Making short-termism a strategic issue
Our recent paper on short-termism suggests suggests 16 key messages, the majority of which point to the need for bolder government intervention targeted specifically at reining in unhealthy commercial activities in urban development (e.g. car dependent housing and sprawl, unhealthy food and drink, air pollution, destruction and suppression of biodiversity). Our evidence shows that government intervention is expected and would be supported by private sector, if fairly enacted and strategically coherent.

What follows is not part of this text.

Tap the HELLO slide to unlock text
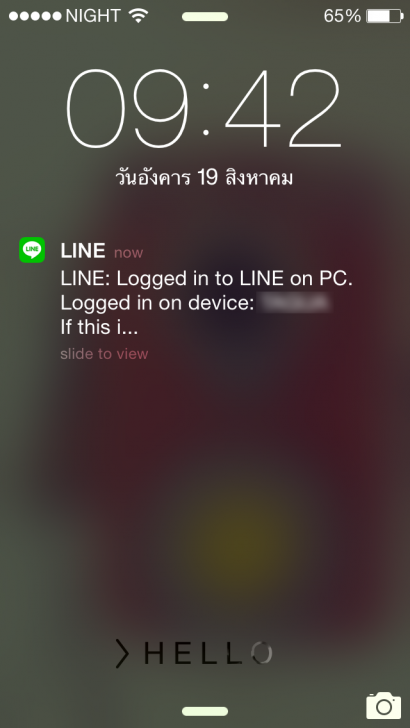This screenshot has height=728, width=410. (x=208, y=653)
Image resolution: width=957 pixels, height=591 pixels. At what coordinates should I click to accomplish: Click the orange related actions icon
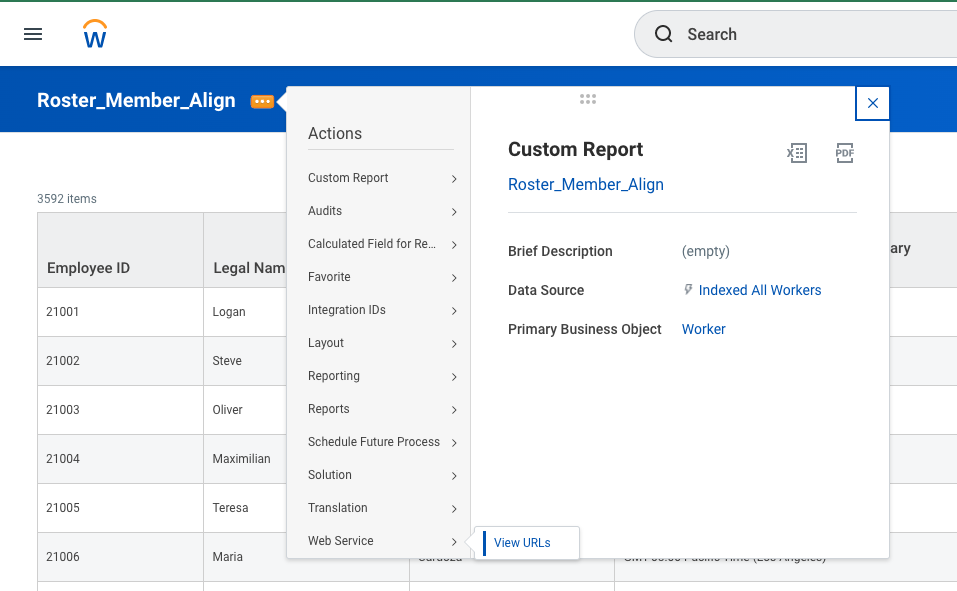click(x=262, y=101)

Achieving change is easier said than done of course, and complex trade-offs are inevitable. Radical change may be needed and – just as coal-workers need new jobs – those people and companies whose practices need to shift will need support in this transition. Yet there will be just as many winners too in these new systems of delivery and we all will ultimately be better off. “More research needed” is a clichéd academic ending, but for the next steps in this area of research we’d like to see more work on understanding:
- How can human and planetary health be prioritised at the heart of government and in every business, and especially in financial and property transactions?
- How can government recognise the value of (and incentivize) quality alongside quantity?
- What is – and what might be – the role of law in determining urban health outcomes?
- What needs to change in order for public and private sector actors in urban development to work better together?
- How else can we value planetary health, other than quantitively?
- What complex trade-offs are needed, and how will these be negotiated?
- How can digital technology serve us, rather than the other way around? What amount of technology is appropriate?
We started this blog with the image of the snake – ourselves – eating itself. It feels apposite therefore to end with another image of a snake, this one the universal symbol for health: the Rod of Ascelpius, the Greek God of Medicine.